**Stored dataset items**
··········

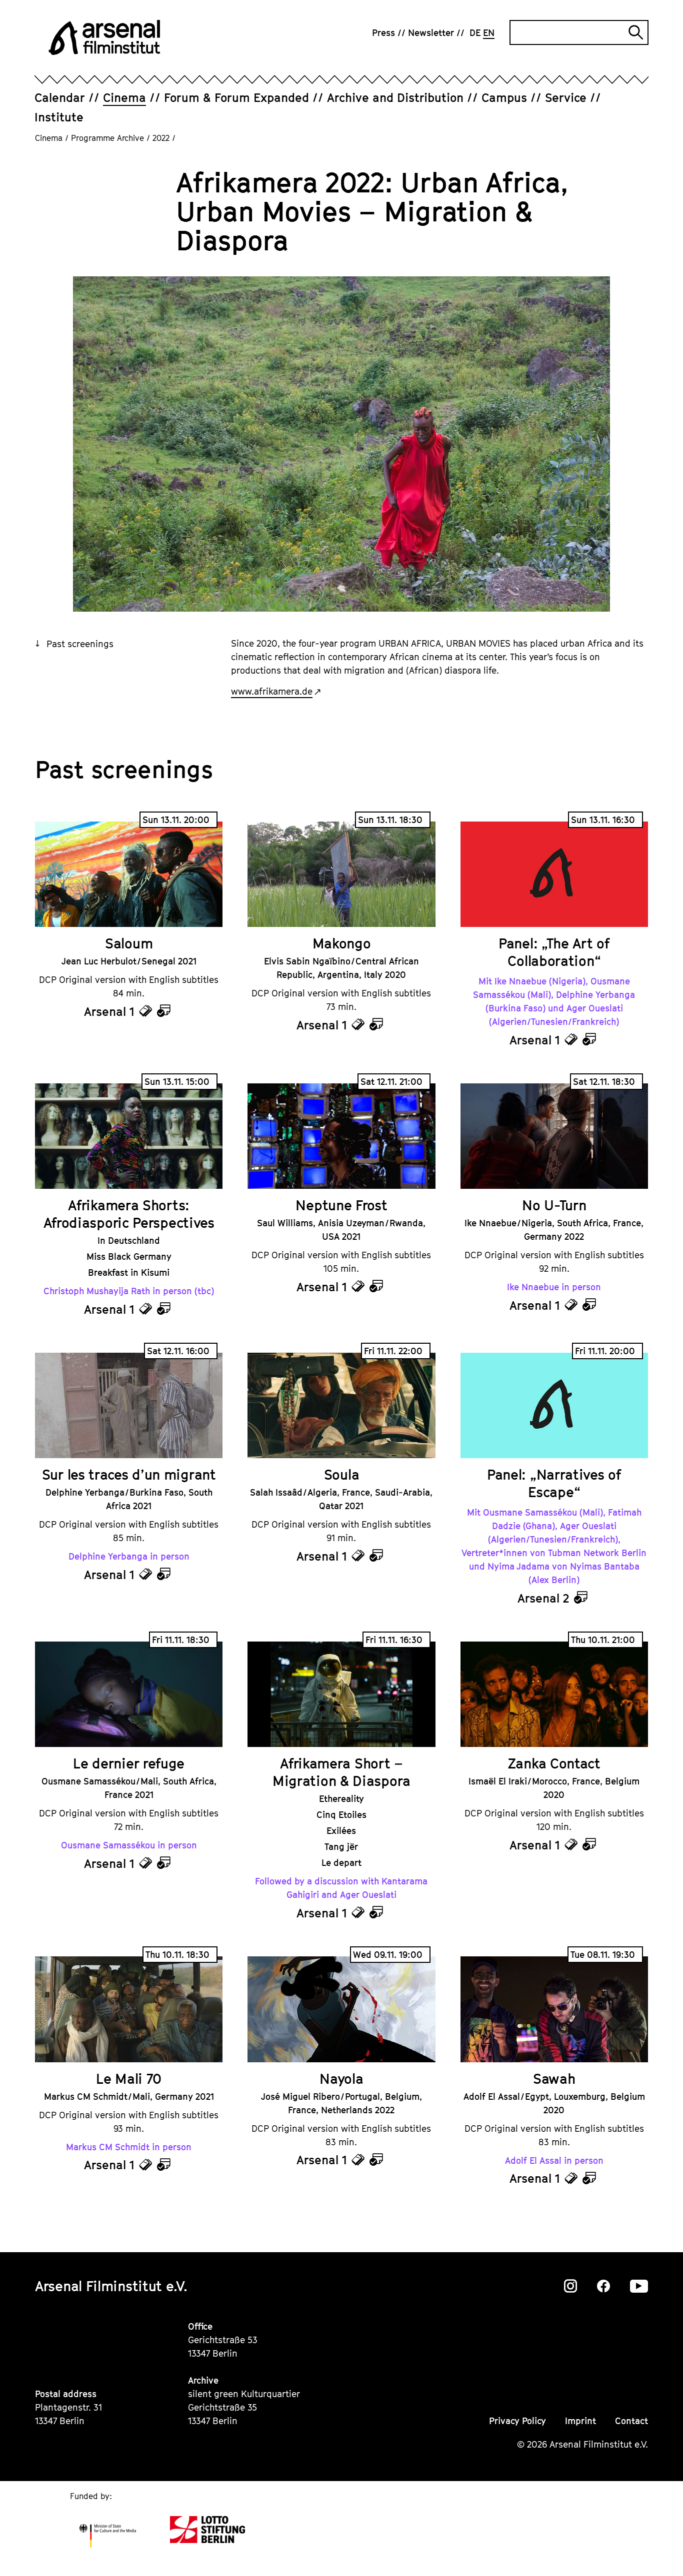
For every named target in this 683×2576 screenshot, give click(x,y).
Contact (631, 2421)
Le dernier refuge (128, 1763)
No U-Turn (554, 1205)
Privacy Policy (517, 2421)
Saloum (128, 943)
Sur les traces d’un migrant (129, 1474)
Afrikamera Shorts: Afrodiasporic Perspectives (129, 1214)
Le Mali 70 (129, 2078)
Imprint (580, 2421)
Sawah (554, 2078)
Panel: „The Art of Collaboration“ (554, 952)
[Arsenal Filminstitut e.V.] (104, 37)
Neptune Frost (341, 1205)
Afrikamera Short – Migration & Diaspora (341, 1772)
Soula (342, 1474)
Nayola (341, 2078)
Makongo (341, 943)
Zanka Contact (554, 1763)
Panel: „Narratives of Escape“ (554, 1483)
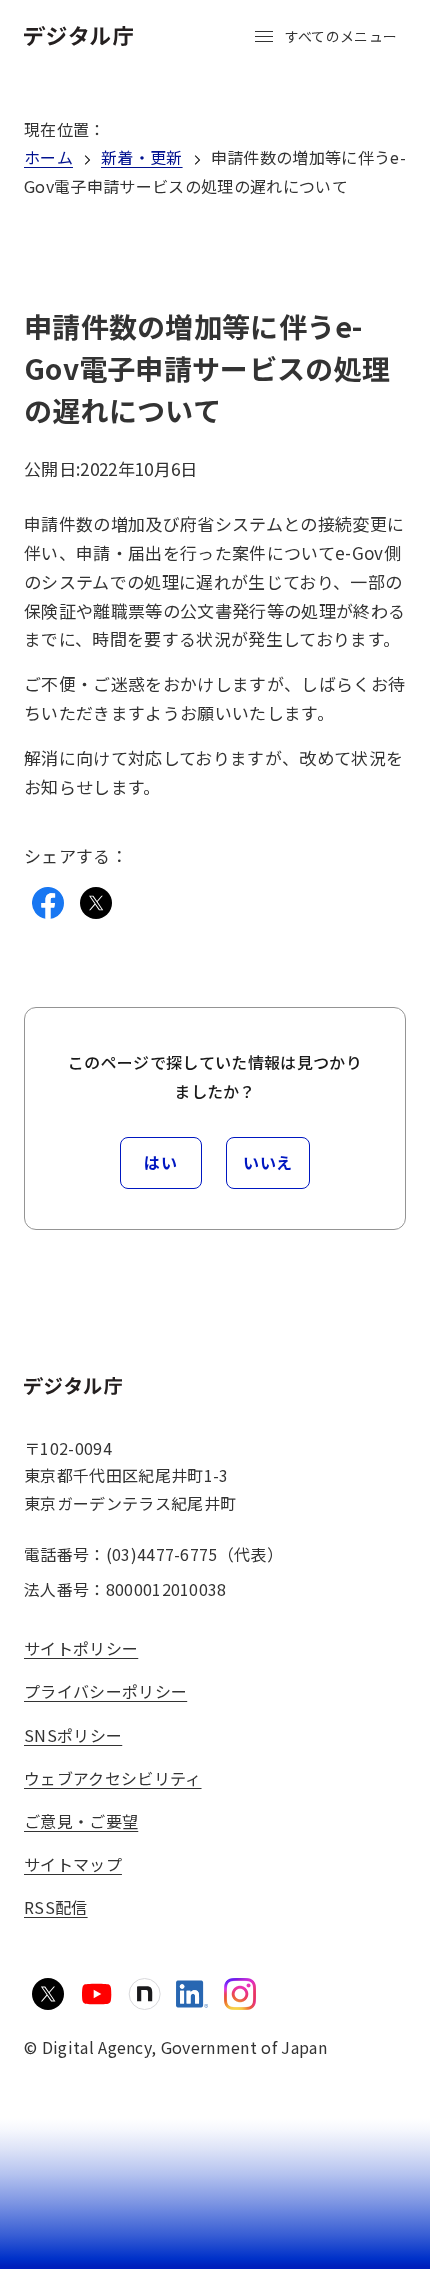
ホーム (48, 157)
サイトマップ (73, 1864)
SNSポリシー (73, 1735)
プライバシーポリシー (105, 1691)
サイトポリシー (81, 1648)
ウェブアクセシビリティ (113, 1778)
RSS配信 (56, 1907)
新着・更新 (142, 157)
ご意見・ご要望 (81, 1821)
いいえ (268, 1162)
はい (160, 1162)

··········

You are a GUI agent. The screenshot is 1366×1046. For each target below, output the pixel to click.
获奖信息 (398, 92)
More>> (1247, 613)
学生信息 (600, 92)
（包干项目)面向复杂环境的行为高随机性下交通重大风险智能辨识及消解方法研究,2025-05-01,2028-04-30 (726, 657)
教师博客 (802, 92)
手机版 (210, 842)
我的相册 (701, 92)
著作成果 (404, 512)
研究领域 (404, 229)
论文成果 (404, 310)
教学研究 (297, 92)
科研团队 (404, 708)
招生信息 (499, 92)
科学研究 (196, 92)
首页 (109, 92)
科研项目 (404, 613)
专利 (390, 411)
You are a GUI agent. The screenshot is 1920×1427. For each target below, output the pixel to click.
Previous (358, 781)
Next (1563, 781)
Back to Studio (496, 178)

··········

**Work task**
The lines above, starting at the one with "Saloum (128, 943)" and ending at the one with "Afrikamera Short –", are the only ones to return, exactly as written.

**Answer to the exercise**
Saloum (128, 943)
Sur les traces d’un migrant (129, 1474)
Afrikamera Shorts: Afrodiasporic Perspectives (129, 1214)
Le Mali 70 (129, 2078)
Imprint (580, 2421)
Sawah (554, 2078)
Panel: „The Art of Collaboration“ (554, 952)
[Arsenal Filminstitut e.V.] (104, 37)
Neptune Frost (341, 1205)
Afrikamera Short – Migration & Diaspora (341, 1772)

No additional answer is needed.